Thanks... Your post cracked me up...we call it "cop a squat"
when my kids were little they would say "pop a squat" :lol:


----------



## LadyDreamer (Jan 25, 2008)

Has anyone rode the trails of Shakertown of Pleasant Hill, in Harrodsburg, Kentucky?


----------



## sempre_cantando (May 9, 2008)

the Wirrabara forest, South Australia.

its so pretty and is so big you could get lost in it! I would have if we weren't riding with someone who knows the forest well!


----------



## Rachluvshorses4eva (Apr 11, 2007)

I love beach trial rides. Esp. when a wave comes and your horse is going in a stright line then when water comes near it it moves away!

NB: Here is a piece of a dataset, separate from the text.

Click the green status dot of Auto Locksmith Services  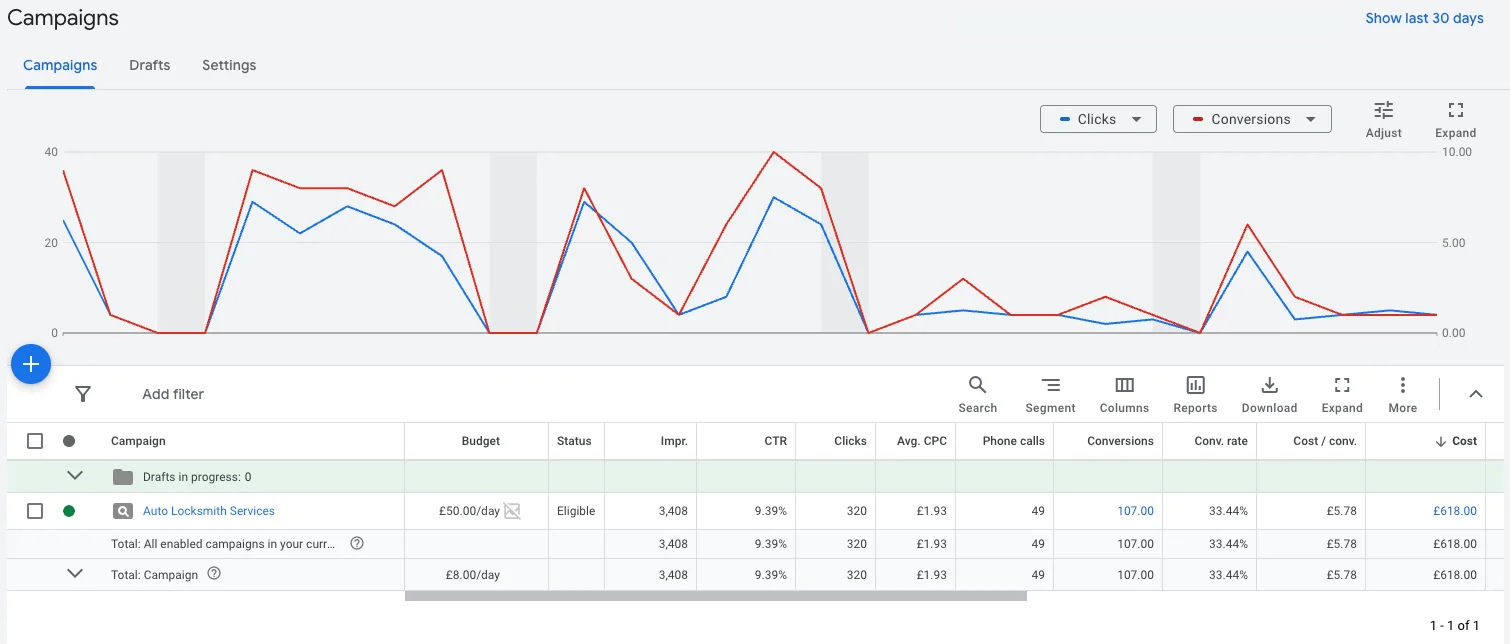tap(69, 511)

Funny!!


----------



## Vidaloco (Sep 14, 2007)

LadyDreamer said:


> Has anyone rode the trails of Shakertown of Pleasant Hill, in Harrodsburg, Kentucky?


I looked into those trails when my mom lived in KY. Looks like a lovely place. She is selling her house there now though  Kentucky would have been fun, I love it there.


----------



## PoptartShop (Jul 25, 2010)

Beautiful place!!


----------



## Callie's Mom (May 18, 2008)

Beach rides are my favorite but sine I don't get to do that often I really do love to ride the trails right outside our barn. Our barn is right off Folsom Lake in Loomis, Ca. There are 100's of miles of trails... in fact the trails run the same system as the Tevis Cup Endurance race.


----------



## mrsaber (May 31, 2008)

My favorite place to ride is Fishing Creek Hollow and Susquehannock State Park. Both are located in Southern Lancaster County, PA. At Fishing Creek it's a bit rougher terrain then the State Park but you get to ride through the creek, on a dirt road and through the trails. Susquehannock State Park is nice well maintained trails through the woods, marked easy and hard. Anyone inerested in meeting to ride let me know. I go just about every weekend and sometimes in between after I get off work.


----------



## my2geldings (Feb 18, 2008)

France! the country side there is so green and beautiful. I would love to go back out there.


----------



## PoptartShop (Jul 25, 2010)

Ahh, I'm sure France is lovely.


----------



## Callie's Mom (May 18, 2008)

ooo, I bet france is a beautiful place to ride... and the hillsides of Ireland  
I have always wanted to go to Australia/New Zealand as well.


----------



## Painted Horse (Dec 29, 2006)

I tried to get up to my favorite riding trail in Northern Utah. But the snow has not melted yet. ( May 30th) It will be another couple off weeks until you can really ride that area.

The snow was mostly melted in the sunny areas. But the shadows had snow about a foot deep and int he deep shadows , especially in gullys where the snow had drifted it was belly deep on the horse.


----------



## Callie's Mom (May 18, 2008)

wow, beautiful! looks alot like the mountainous areas around here, but our snow is gone unless you go WAAAY up high! what's the elevation there?


----------



## PoptartShop (Jul 25, 2010)

Wow that's gorgeous!!  Looks like a great place to trailride.


----------



## americancowgurl31391 (Jul 9, 2007)

The beach...theres no other feeling that can describe galloping in the waves


----------



## PoptartShop (Jul 25, 2010)

Ah, I'd love to go on the beach!


----------



## upsidedown (Jul 10, 2008)

My barn has lots of perfect trails.

Stuff for everyone, creeks, hills, medium- to heavily-wooded areas, grassy areas for galloping, cross country logs. Its perfect.


----------



## ArticMyst (Jul 8, 2008)

Around my house, I live in the southeastern corner of NM right by TX. The BLM has tons of public lands so thats where I head. I cant really say its trails you pretty much make your own path in the desert. If I feel like trailering I can go to White Sands they have trails there. I have yet to go, but have been told its very nice.  

-Des


----------